Entries excerpted from a collection
====================

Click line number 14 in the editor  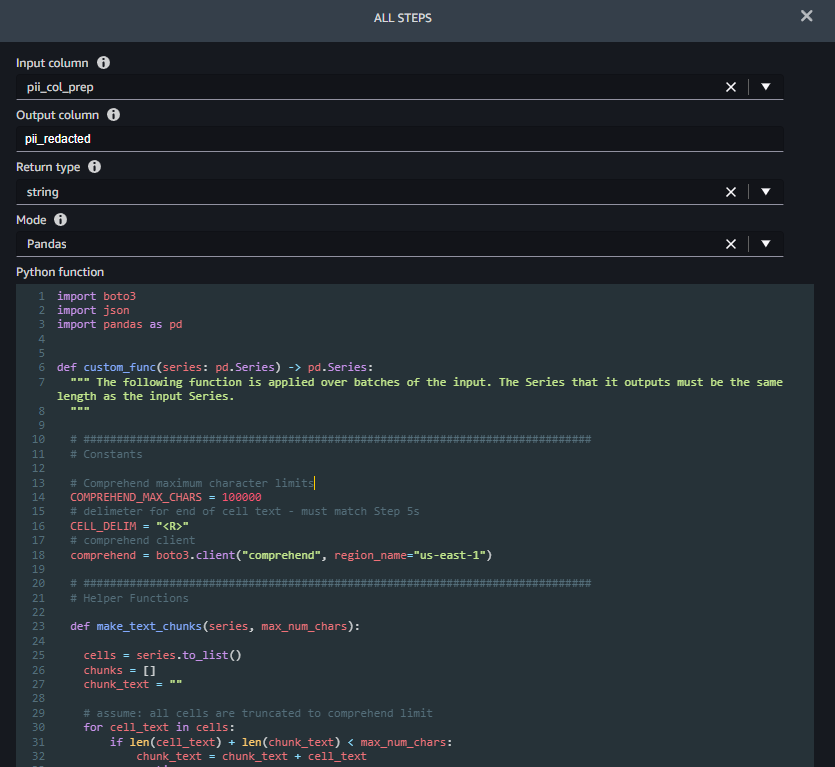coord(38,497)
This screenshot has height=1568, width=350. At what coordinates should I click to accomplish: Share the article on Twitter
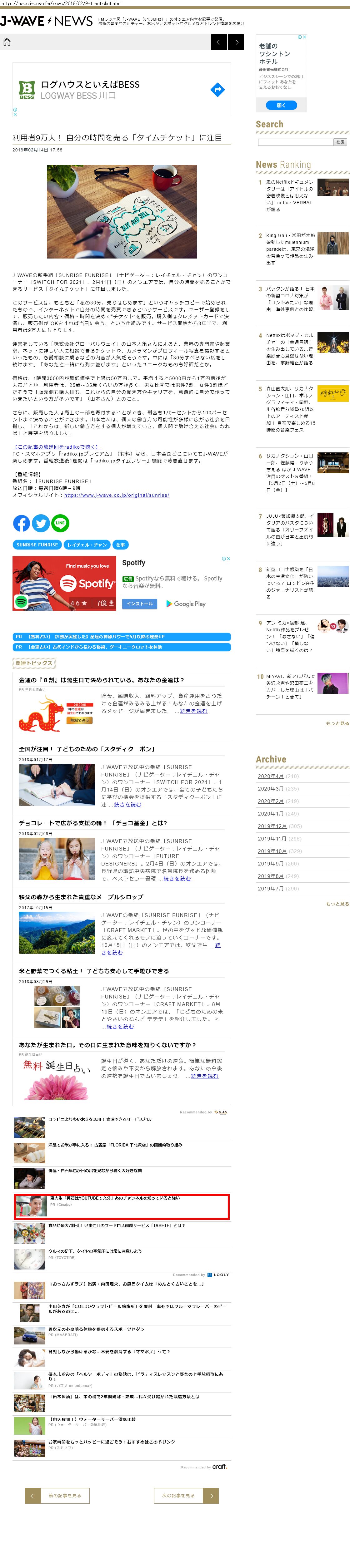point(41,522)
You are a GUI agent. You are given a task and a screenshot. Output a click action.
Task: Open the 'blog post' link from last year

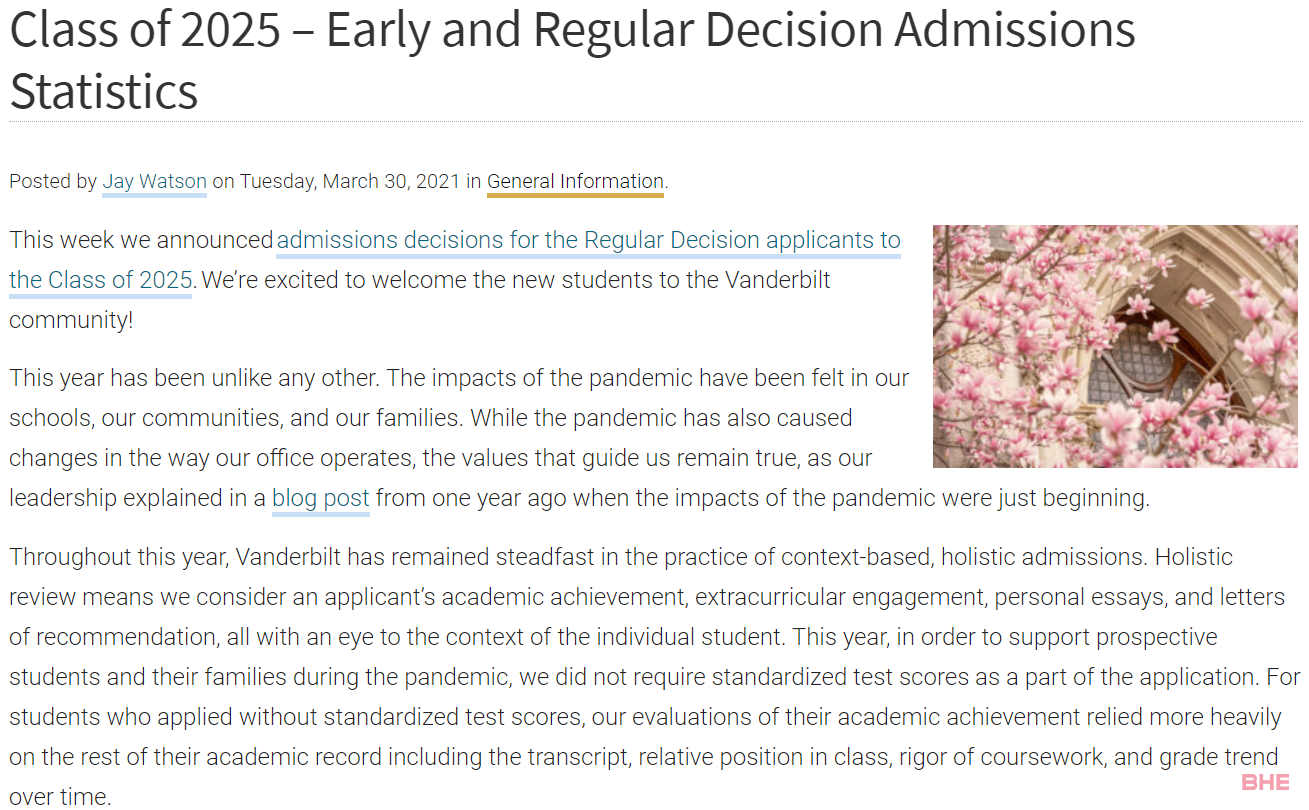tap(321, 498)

====================

### Objective:
Reproduce the entries from the line containing "This screenshot has" through the end of the entries, replacing "Twitter" with "Facebook" and leaving everything else unchanged. Omit the pictures from the answer.

### Final answer:
This screenshot has height=1568, width=350. At what coordinates should I click to accomplish: Share the article on Facebook
point(41,522)
You are a GUI agent. You are given a task and a screenshot. Output a click action.
Task: Open the 'blog post' link from last year

tap(321, 498)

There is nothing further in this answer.